## start Text shown

Plan EVERYTHING, and expect to deviate.
3-4 hours legs, depending on bladders and fuel capacity. I tend to leave much larger fuel reserves than required.
Know where your alternate airports (ahead and behind) are at all times. You may find yourself needing to duck weather.
8 hours flying in a spamcan, particularly without an autopilot is tiring. Solo, I could stretch out into the passenger well. With a passenger you'll be trapped in your well.


Don't count on it. My bet is your average will be closer to 100 kts.


No sense of adventure. The journey is the reward, blah, blah, blah.

I'm thinking of another continental trip this summer or next.
I will read your journey link, thanks for sharing.
 
Best I’ve done in a “slow” plane was 970nm from Tampa to Chicago in a 172M (150 or 160 hp?). It was VFR with lots of deviations for storms. I got her up to 11.5 for one segment. I did it in a day in 11.3 hrs. I have to say it was about the most fun I’ve ever had. Low and slow, seeing the country. I had a few days to do this. I ended up having 3 stops but felt refreshed and energized after each stop.

## end Text shown
## start Data lines

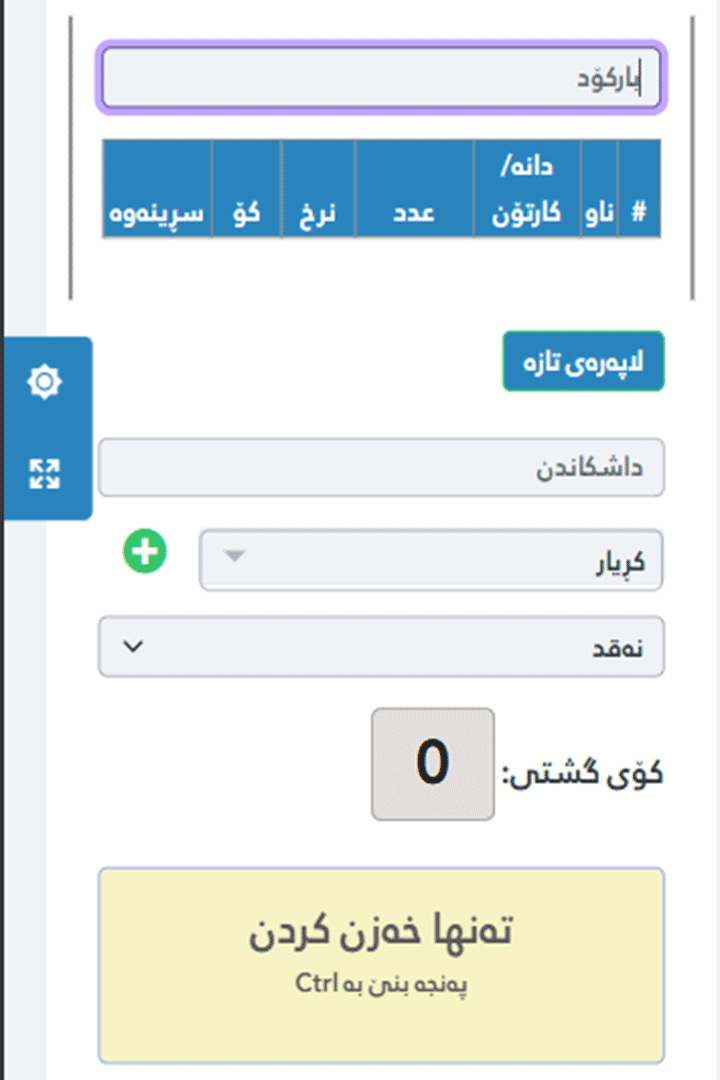Expand the نەقد payment type dropdown
Image resolution: width=720 pixels, height=1080 pixels.
380,647
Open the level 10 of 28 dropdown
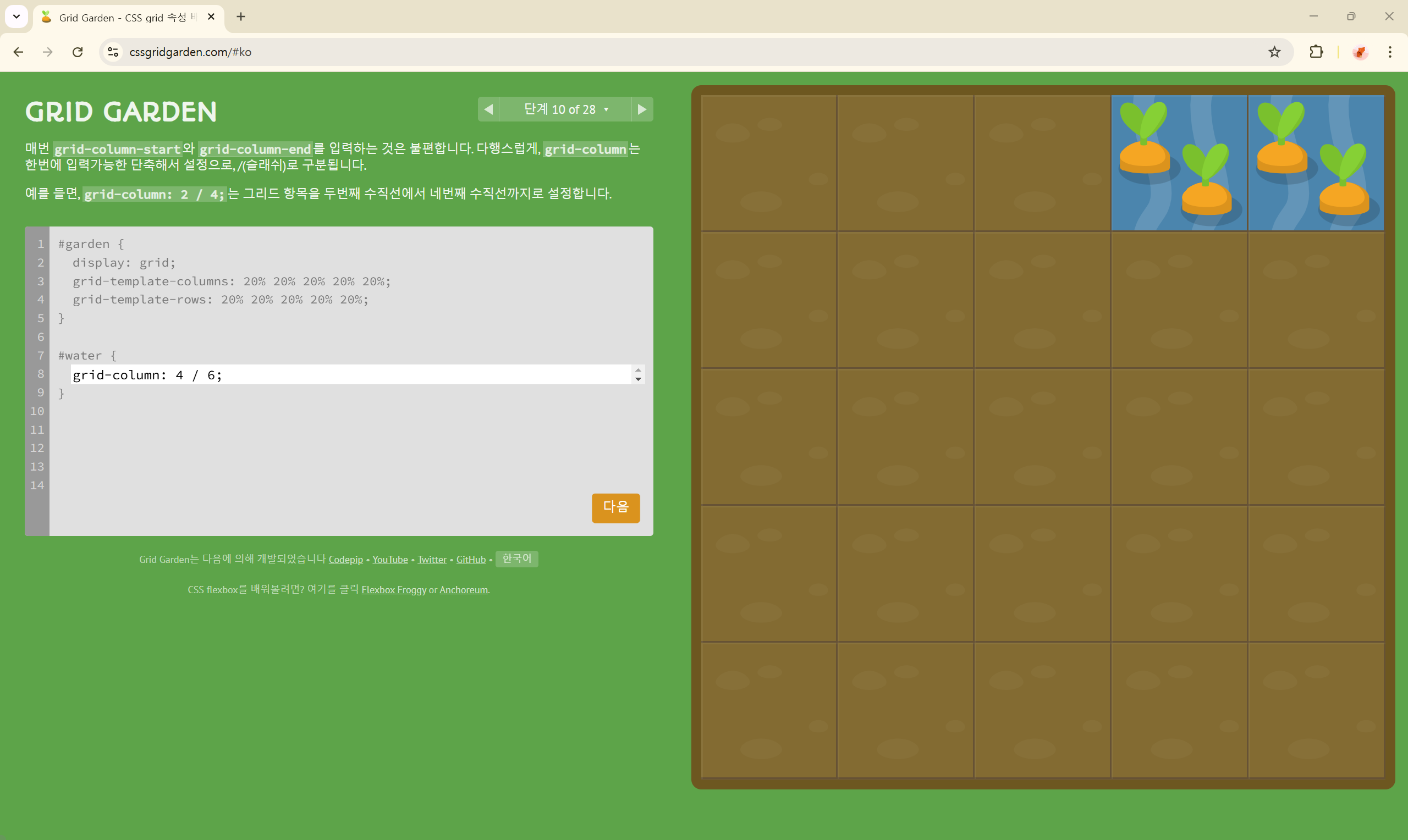The height and width of the screenshot is (840, 1408). (x=565, y=109)
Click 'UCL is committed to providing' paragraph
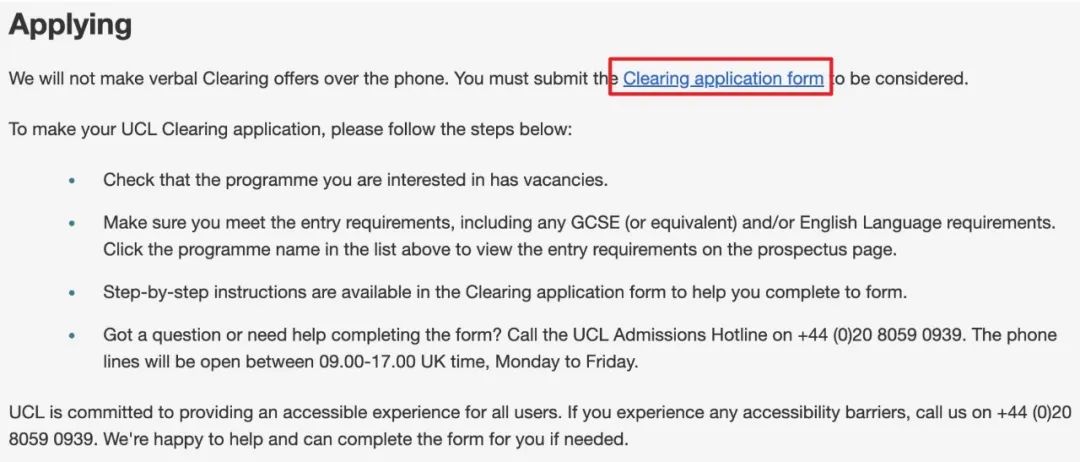Image resolution: width=1080 pixels, height=462 pixels. pyautogui.click(x=541, y=425)
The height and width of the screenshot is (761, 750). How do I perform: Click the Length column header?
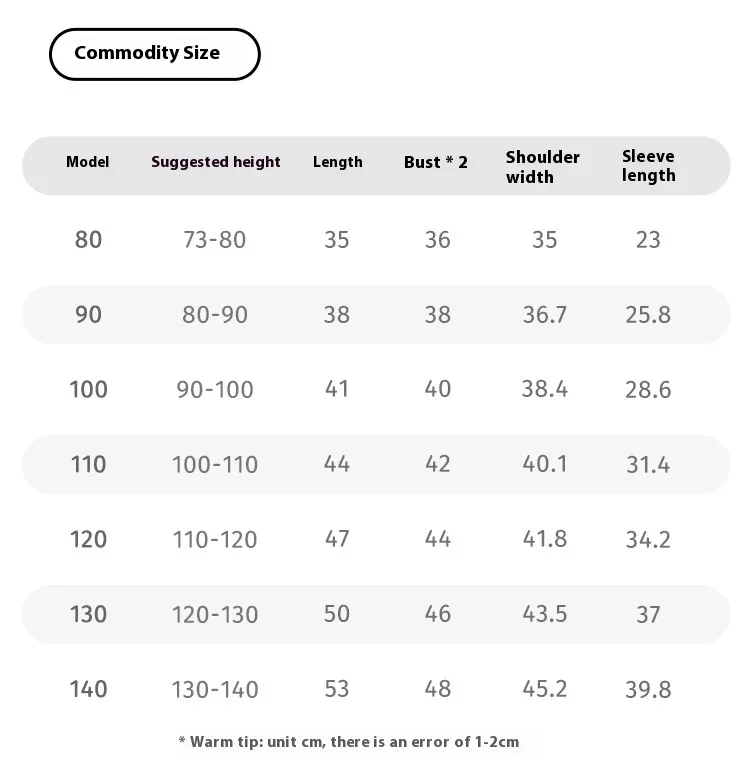click(337, 162)
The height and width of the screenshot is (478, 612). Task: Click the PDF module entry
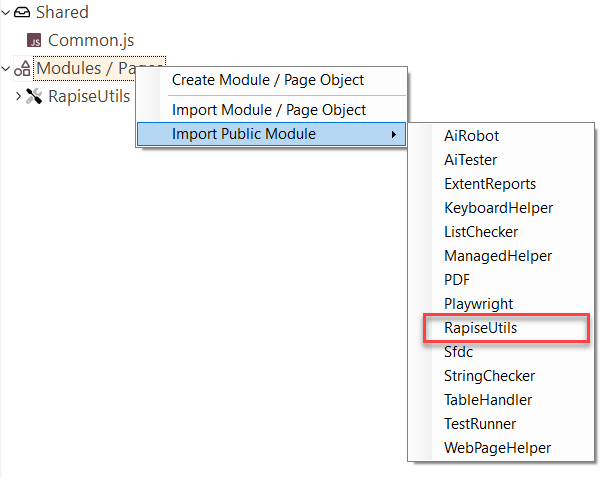tap(457, 279)
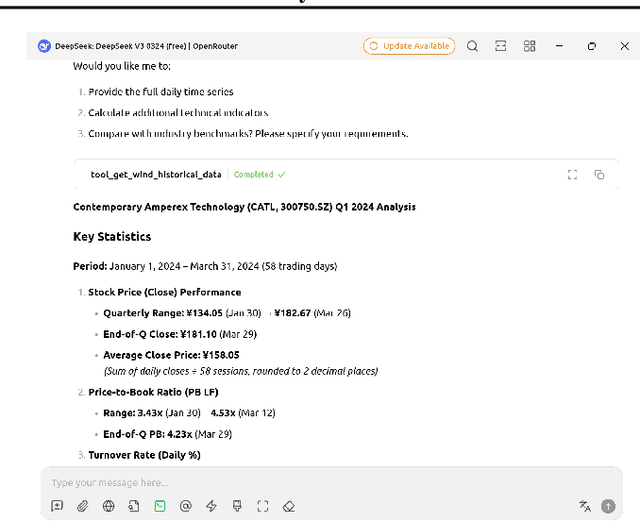The height and width of the screenshot is (521, 640).
Task: Open quick phrases lightning icon
Action: 211,506
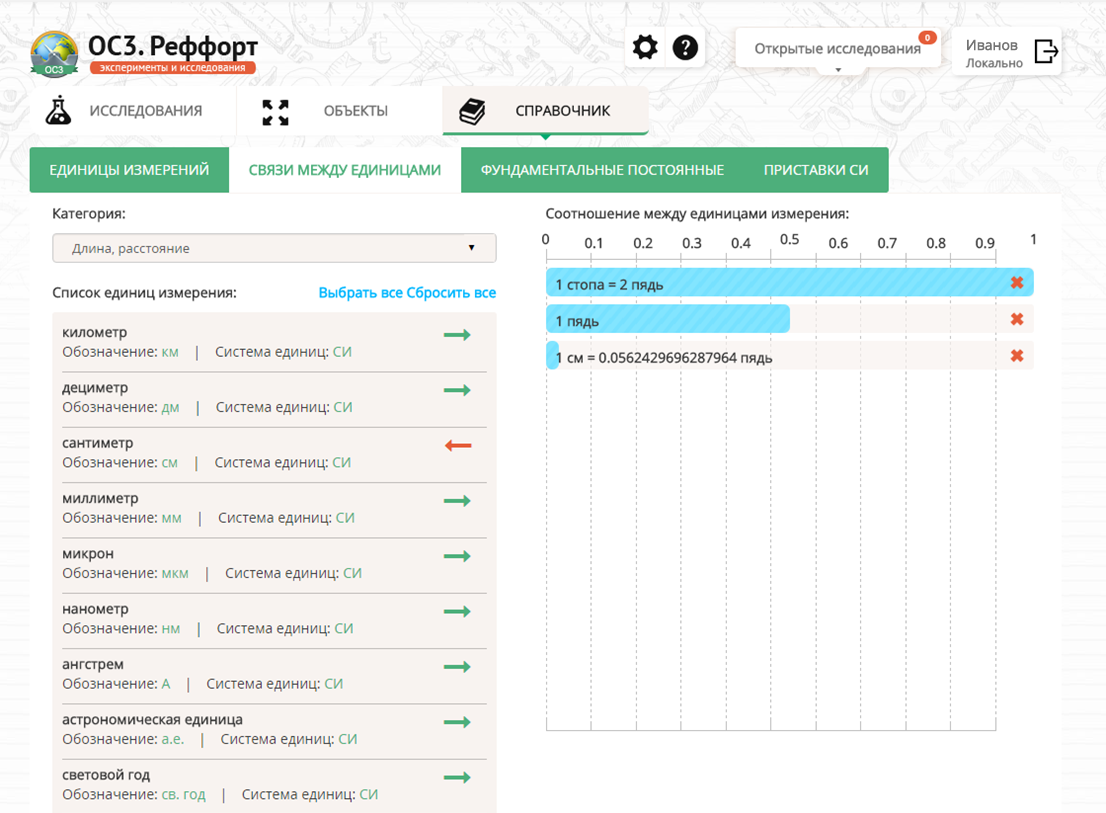Click the 'Сбросить все' link
The height and width of the screenshot is (813, 1106).
451,293
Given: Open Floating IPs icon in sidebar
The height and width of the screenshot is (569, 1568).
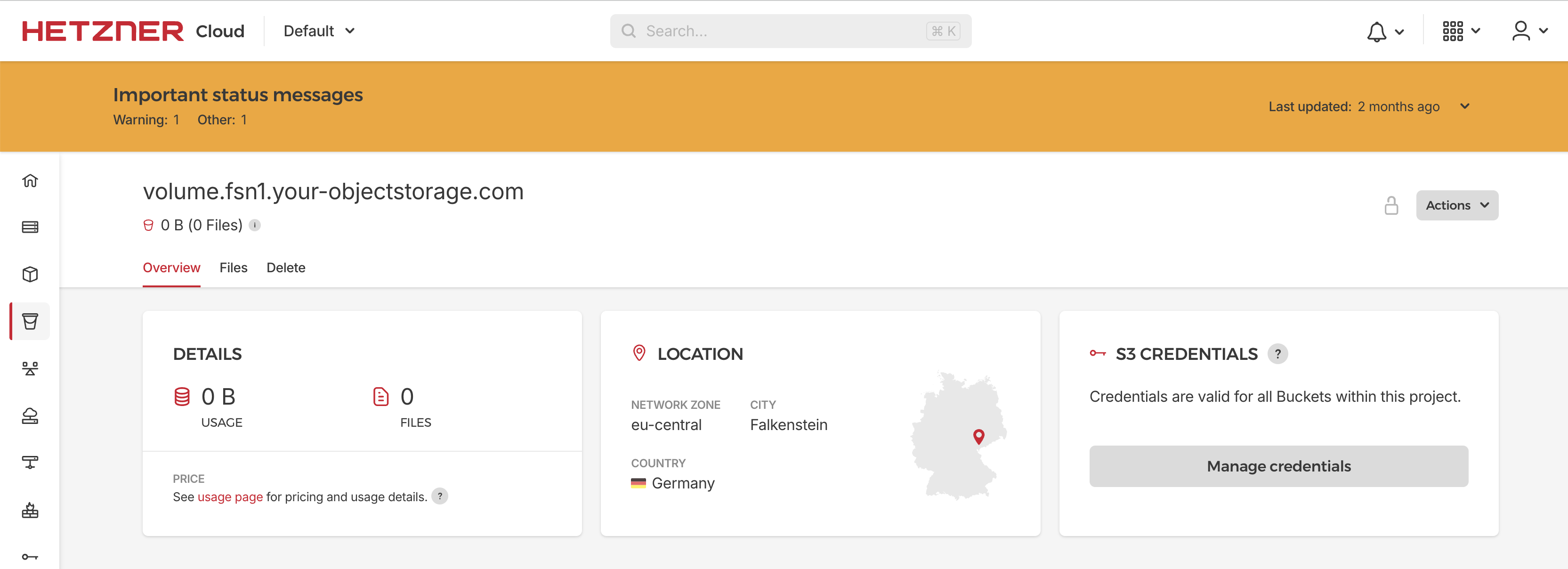Looking at the screenshot, I should pos(30,415).
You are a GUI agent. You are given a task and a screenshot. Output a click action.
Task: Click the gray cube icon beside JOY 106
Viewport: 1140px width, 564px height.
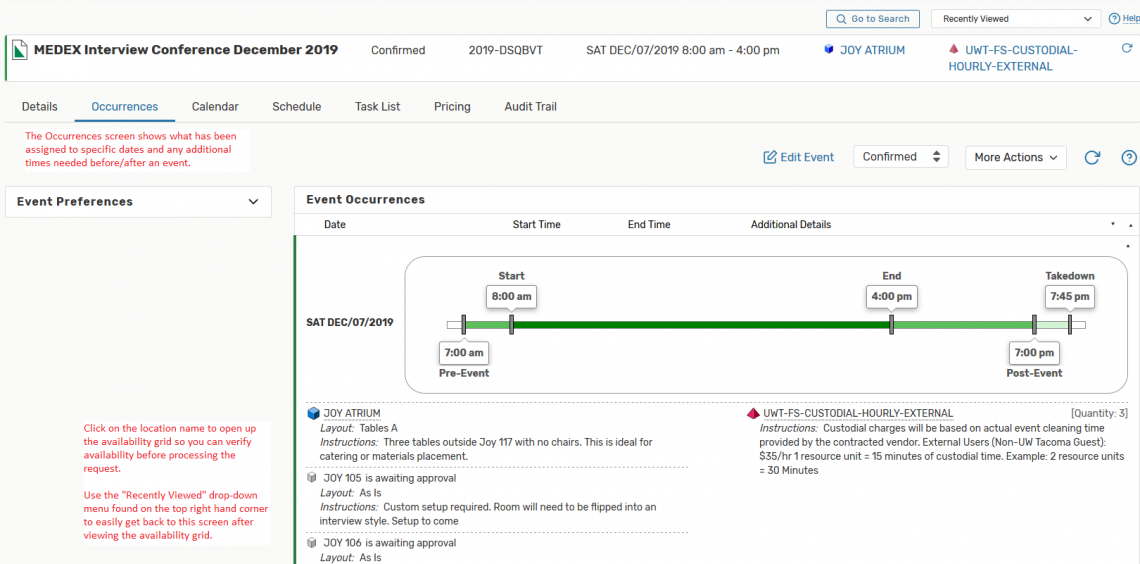(x=313, y=543)
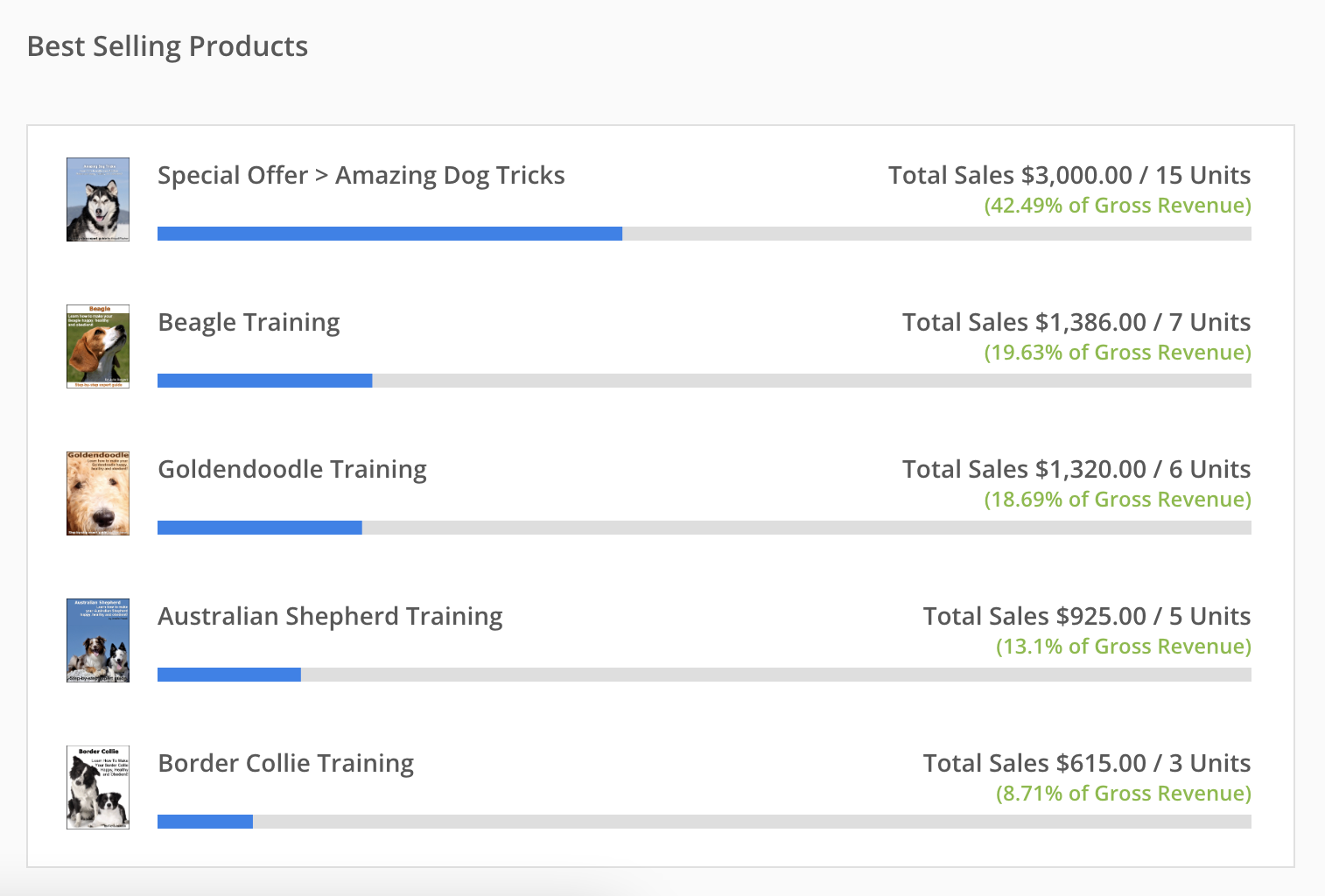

## end Data lines

Directives:
1) In the text on long cross-country flying, how long did the Tampa-to-Chicago flight in the 172M take?
2) Continue the text on long cross-country flying, starting after its final sentence.

Task responses:
1) 11.3 hours, done in a single day.

2)
If I could do it again, I’d go slower. I’m sure I missed out on loads of adventures in the middle.

With regards to mountain flying, my personal minimums is 200hp (except for DA40-180) - so I vote for using the southern route.

Enjoy and report back!!
 
I fly back and forth from Phoenix (GYR) to St. Louis (CPS) and now plan Memphis (OLV) with some frequency.

With a Cherokee 140 plan to take the Southern route to keep you out of the highest terrain. El Paso is a great town with friendly people and makes a great overnight.